==== DATA SUPPLIED ====
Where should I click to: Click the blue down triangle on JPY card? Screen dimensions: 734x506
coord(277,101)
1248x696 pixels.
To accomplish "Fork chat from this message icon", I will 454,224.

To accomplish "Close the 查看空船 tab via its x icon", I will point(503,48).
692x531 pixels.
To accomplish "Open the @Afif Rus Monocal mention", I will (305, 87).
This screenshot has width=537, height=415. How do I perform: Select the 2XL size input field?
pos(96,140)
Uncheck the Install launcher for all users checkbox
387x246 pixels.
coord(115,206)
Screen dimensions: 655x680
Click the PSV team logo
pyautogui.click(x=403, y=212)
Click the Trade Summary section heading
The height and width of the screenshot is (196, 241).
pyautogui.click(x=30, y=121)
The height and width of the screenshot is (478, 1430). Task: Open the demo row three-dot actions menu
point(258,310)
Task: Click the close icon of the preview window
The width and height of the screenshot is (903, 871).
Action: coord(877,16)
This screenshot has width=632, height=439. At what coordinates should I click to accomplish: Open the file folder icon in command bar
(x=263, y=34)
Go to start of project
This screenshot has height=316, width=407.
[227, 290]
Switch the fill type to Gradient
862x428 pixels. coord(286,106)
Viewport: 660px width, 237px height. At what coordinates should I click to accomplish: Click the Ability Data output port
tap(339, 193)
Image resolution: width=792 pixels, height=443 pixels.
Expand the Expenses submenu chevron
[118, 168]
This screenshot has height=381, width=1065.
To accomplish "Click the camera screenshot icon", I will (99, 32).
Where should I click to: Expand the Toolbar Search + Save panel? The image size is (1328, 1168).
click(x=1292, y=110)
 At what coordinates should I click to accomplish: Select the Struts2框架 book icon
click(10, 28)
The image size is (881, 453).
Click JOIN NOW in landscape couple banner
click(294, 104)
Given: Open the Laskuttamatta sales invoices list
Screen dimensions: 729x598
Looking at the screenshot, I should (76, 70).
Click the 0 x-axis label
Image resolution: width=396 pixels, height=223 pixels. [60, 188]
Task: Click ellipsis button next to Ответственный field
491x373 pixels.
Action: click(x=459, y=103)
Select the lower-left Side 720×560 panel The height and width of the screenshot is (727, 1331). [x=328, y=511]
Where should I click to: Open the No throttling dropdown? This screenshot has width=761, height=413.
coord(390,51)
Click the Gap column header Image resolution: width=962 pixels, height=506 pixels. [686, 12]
====
TO DO => Could you write out again the items in the part that opens with the line containing "1248x696 pixels." and closes with the line containing "Action: coord(877,16)", both ends included and requests kept, shifting every coordinate in the answers by -16?

EXERCISE RESPONSE =>
1248x696 pixels.
To accomplish "Fork chat from this message icon", I will 438,208.

To accomplish "Close the 查看空船 tab via its x icon", I will point(487,32).
692x531 pixels.
To accomplish "Open the @Afif Rus Monocal mention", I will (289, 71).
This screenshot has width=537, height=415. How do I perform: Select the 2XL size input field?
pos(80,124)
Uncheck the Install launcher for all users checkbox
387x246 pixels.
coord(99,190)
Screen dimensions: 655x680
Click the PSV team logo
pyautogui.click(x=387, y=196)
Click the Trade Summary section heading
The height and width of the screenshot is (196, 241).
pyautogui.click(x=14, y=105)
The height and width of the screenshot is (478, 1430). Task: Open the demo row three-dot actions menu
point(242,294)
Task: Click the close icon of the preview window
The width and height of the screenshot is (903, 871).
Action: coord(861,0)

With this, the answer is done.